Why does overgrowth syndrome occur?
Overgrowth syndrome (small intestinal bacterial overgrowth syndrome, or SIBO) is when the small intestine is colonised by the wrong sort of bacteria, which are not present there under normal circumstances (or not in such volumes) and permanently disrupt the digestive process.
It involves a significant migration of gut bacteria from the large to the small intestine. It is currently assumed that the large intestine is home to upto 1000 different types of bacteria. These are also called gut flora. Far less bacteria settle in the small intestine. Severe symptoms may result if large numbers of the wrong types of bacteria migrate from the large to the small intestine and overwhelm the bacteria which are settled there.
Complaints caused by overgrowth syndrome
Patient’s symptoms range from complaints such as tympanites (meteorism), foul-smelling faeces, painful abdominal bloating, bad breath and perhaps even continued weight loss or severe fatigue. This inflammation also results in a tendency towards pulpy and greasy stools. As the disease progresses, the intestine becomes fatigued, with insufficient production of intestinal juices and persistent constipation.

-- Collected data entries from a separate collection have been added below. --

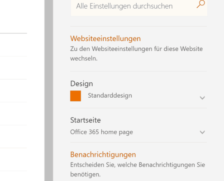This screenshot has height=181, width=224.
Task: Click the word 'wechseln.' under Websiteeinstellungen
Action: click(x=84, y=58)
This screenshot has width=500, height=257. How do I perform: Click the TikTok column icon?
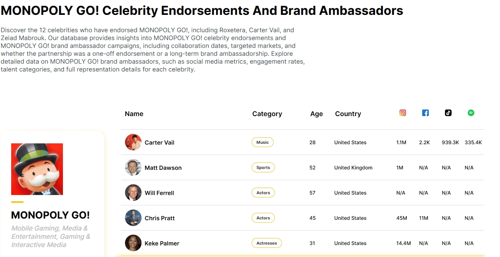[x=448, y=113]
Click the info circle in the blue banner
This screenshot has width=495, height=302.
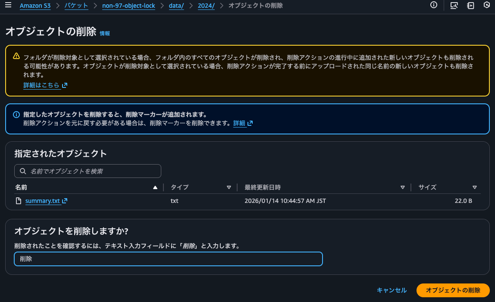16,115
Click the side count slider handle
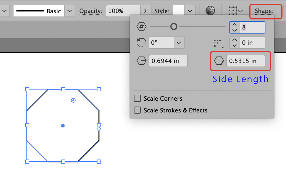The width and height of the screenshot is (286, 176). pyautogui.click(x=174, y=27)
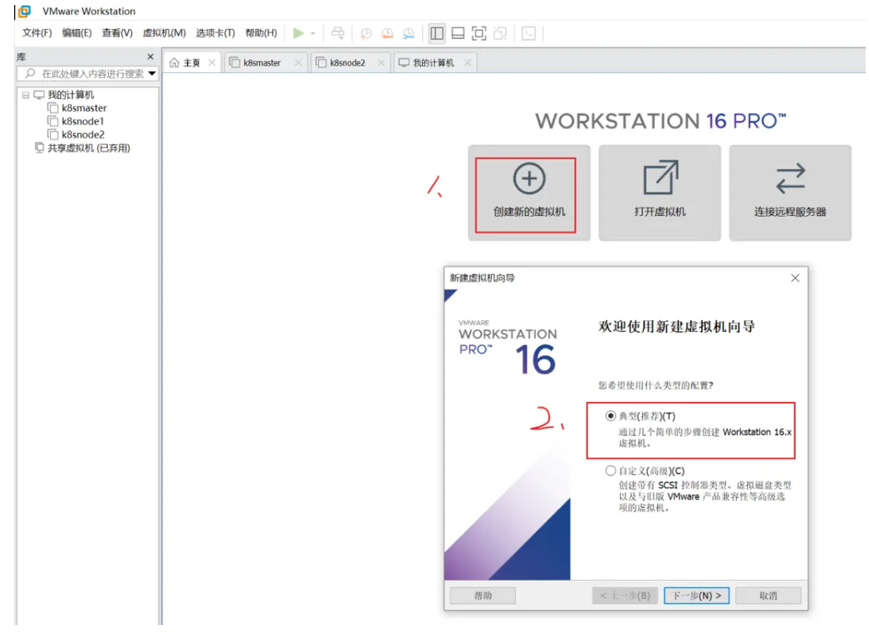Click the 下一步(N) button
Viewport: 869px width, 635px height.
pos(696,595)
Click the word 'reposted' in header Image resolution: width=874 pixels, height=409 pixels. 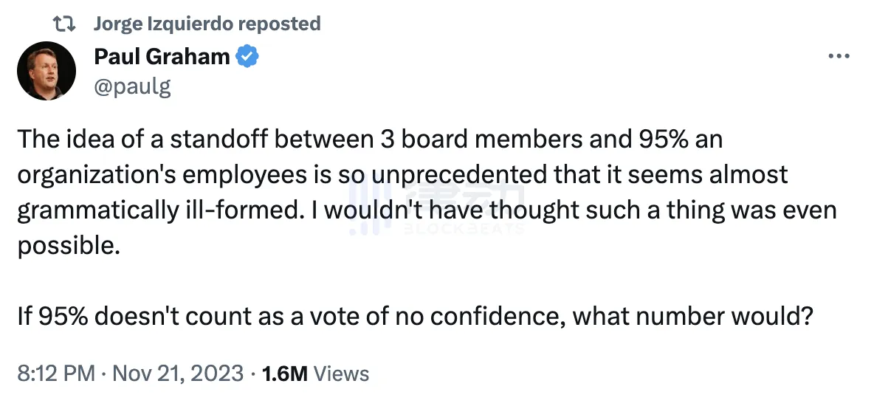pyautogui.click(x=278, y=24)
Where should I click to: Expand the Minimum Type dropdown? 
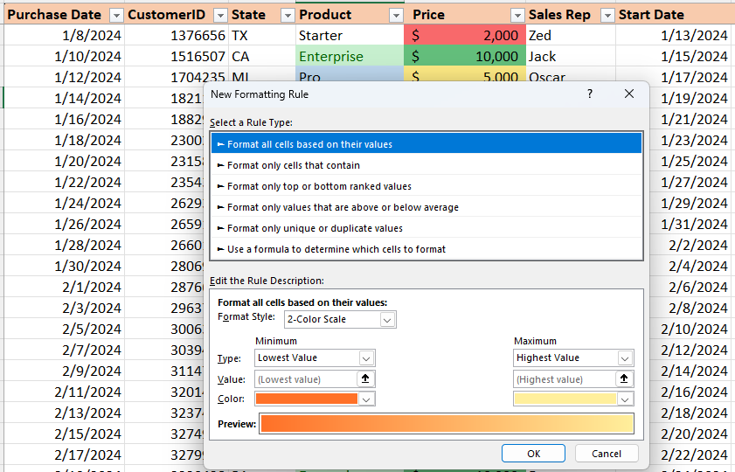tap(366, 358)
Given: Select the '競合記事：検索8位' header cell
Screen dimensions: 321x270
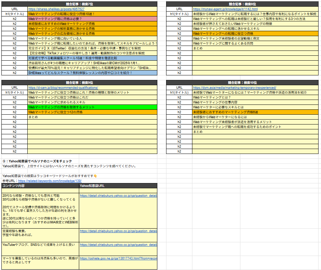Looking at the screenshot, I should coord(242,4).
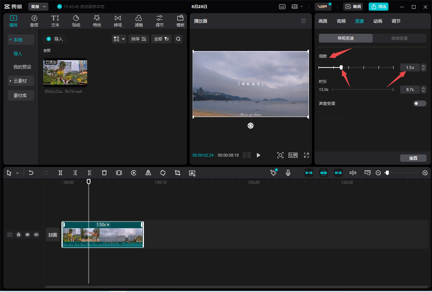Select the 09d2c22a video thumbnail
Screen dimensions: 432x292
click(x=65, y=73)
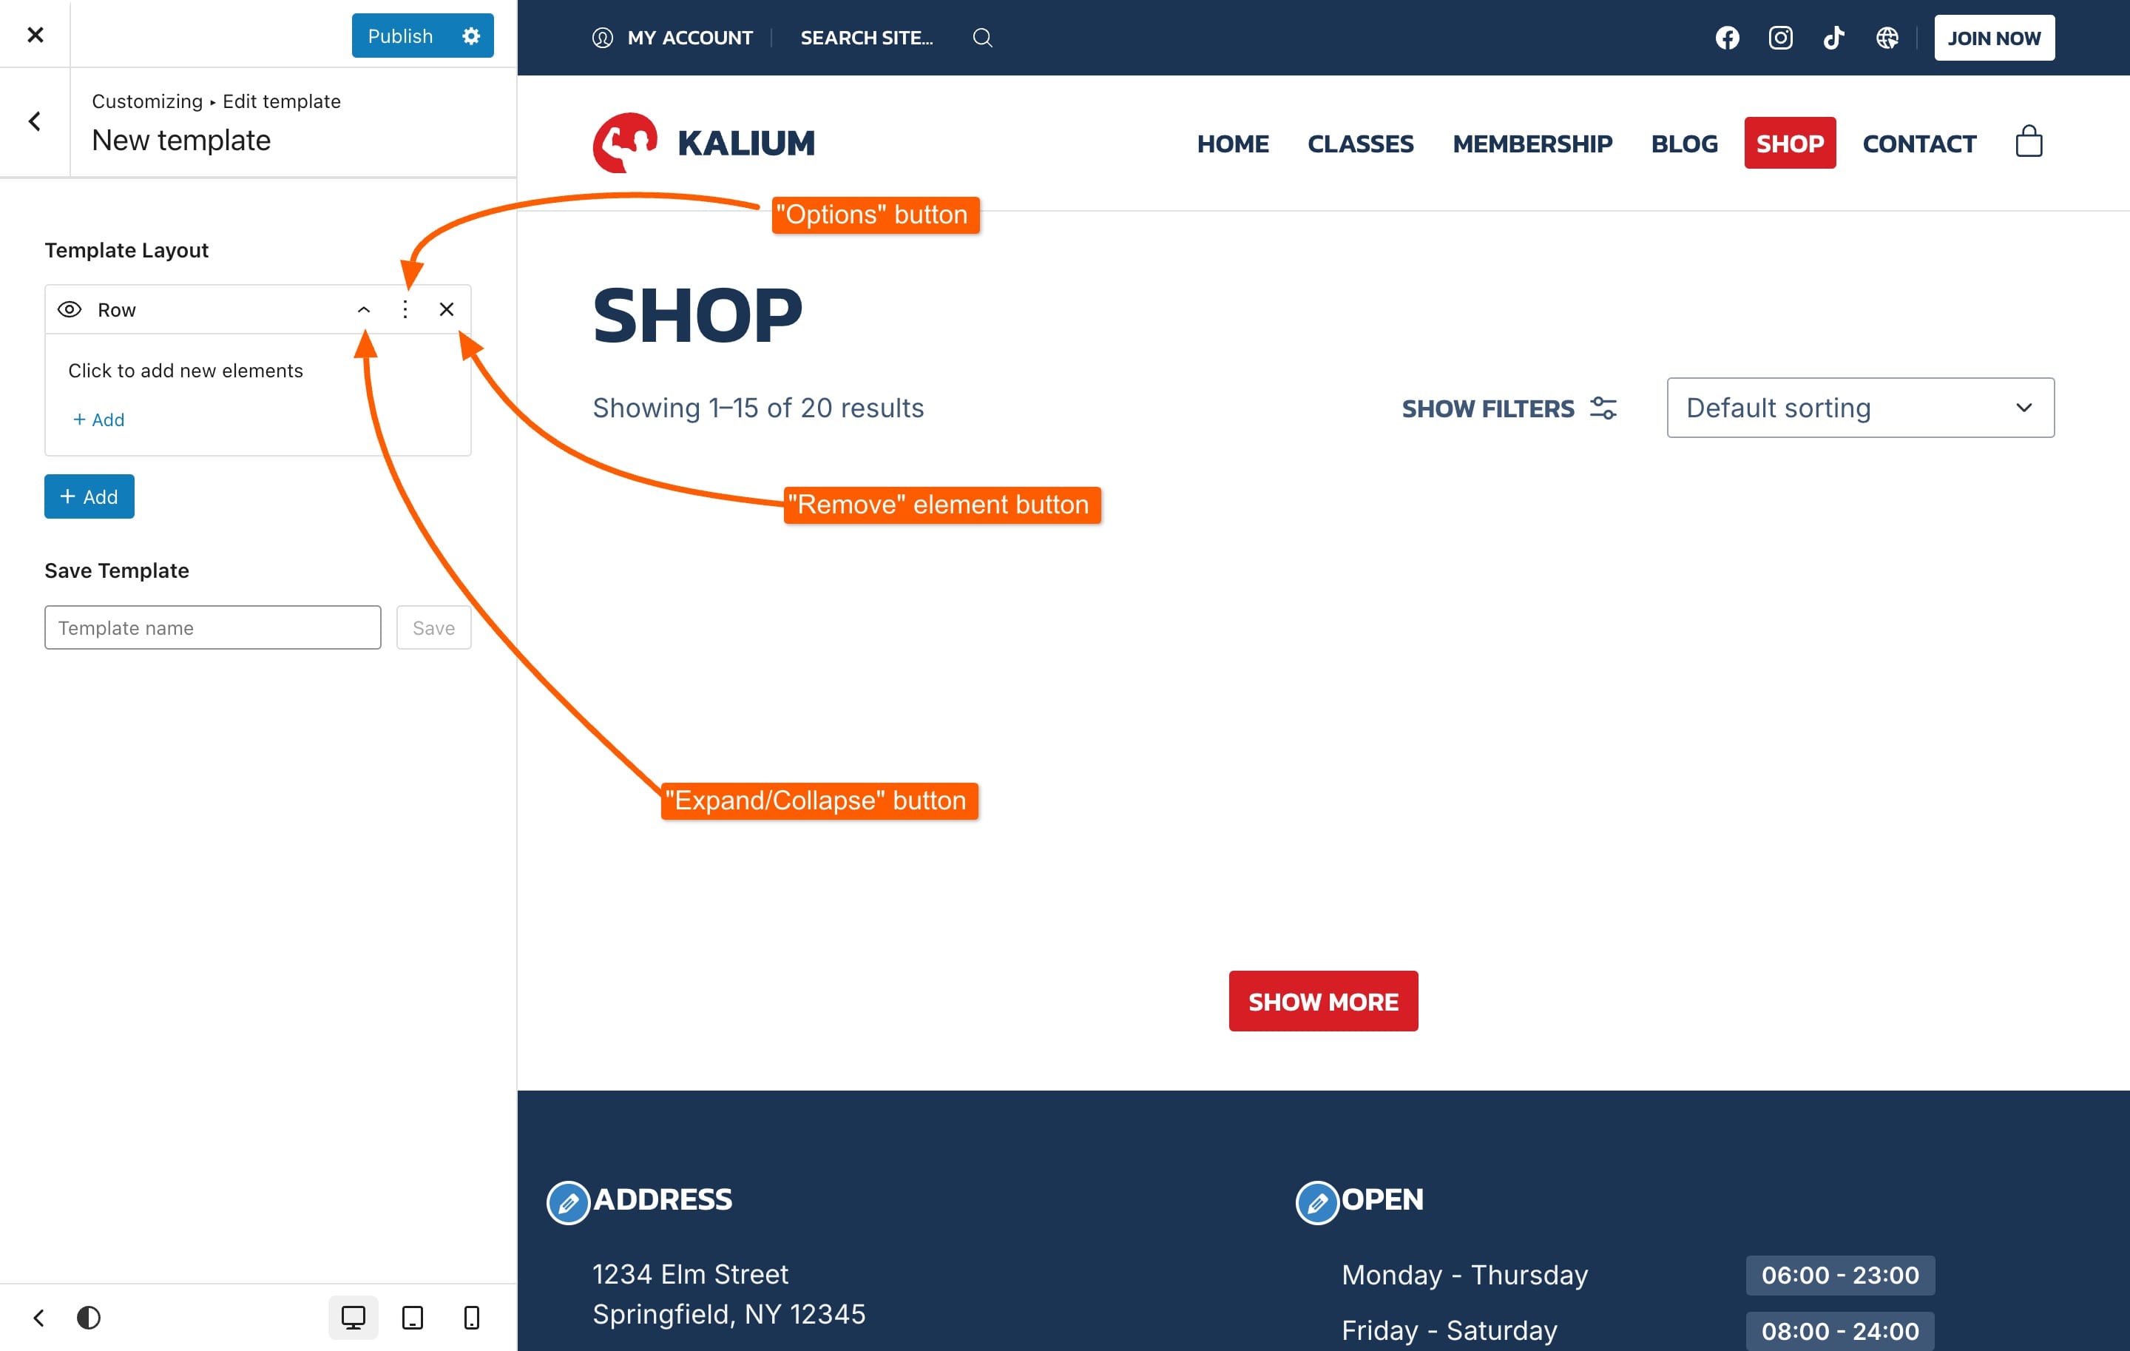The height and width of the screenshot is (1351, 2130).
Task: Expand SHOW FILTERS panel
Action: click(x=1509, y=408)
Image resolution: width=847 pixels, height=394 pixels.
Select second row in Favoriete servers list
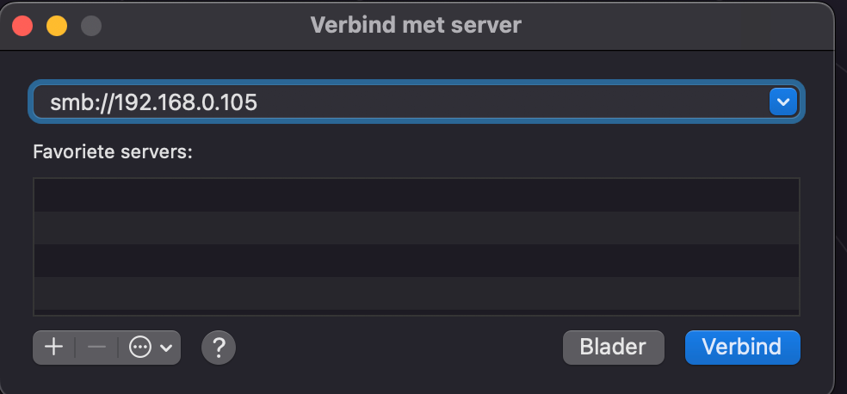[x=417, y=227]
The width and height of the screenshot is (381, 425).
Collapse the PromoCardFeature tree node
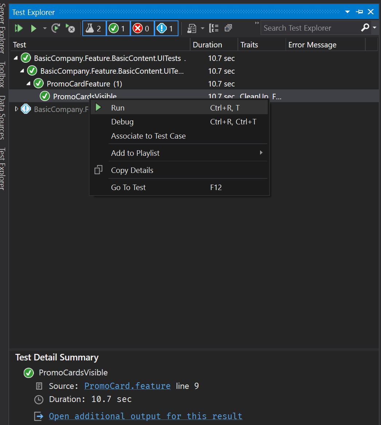(28, 84)
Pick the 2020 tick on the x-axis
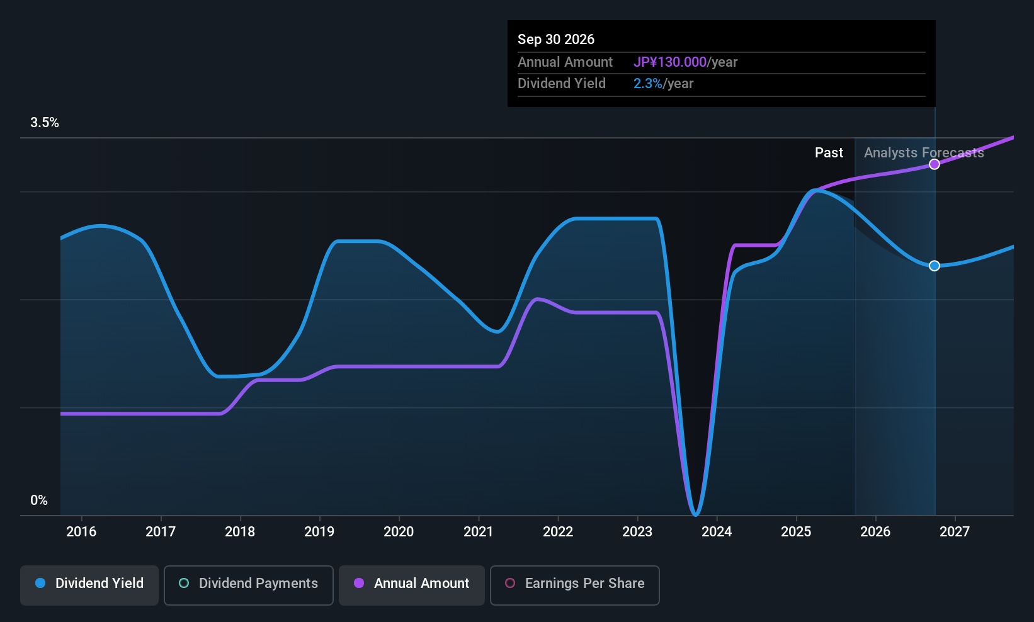The height and width of the screenshot is (622, 1034). (399, 532)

Patients frequently suffer complaints due to a range of foods, such as carbohydrates (sugar), proteins and/or fats. Often, it is the so-called “healthy” and fibre-rich foods which cannot be digested.
Medical history, testing and diagnosis
Because other digestive disorders or food intolerances can also cause this, testing and diagnosis is usually done after a very detailed consultation during which the patient’s medical history is taken down. Valuable information such as use of antibiotics, symptoms occuring after meals, lifestyle, stress factors, composition of meals and dosage is collected.
The methane breath test is a classic test procedure. This test is based on a measurement of the methane formed (CH4) from the bacterial decomposition in the digestive tract of the sugar ingested as part of the test. If sugar is not properly digested or if there are bacteria in the small intestine, methane is formed which then gets into the breath via the blood and the circulation.
Because overgrowth syndrome produces CH4, this cannot be diagnosed with the classic hydrogen breath tests.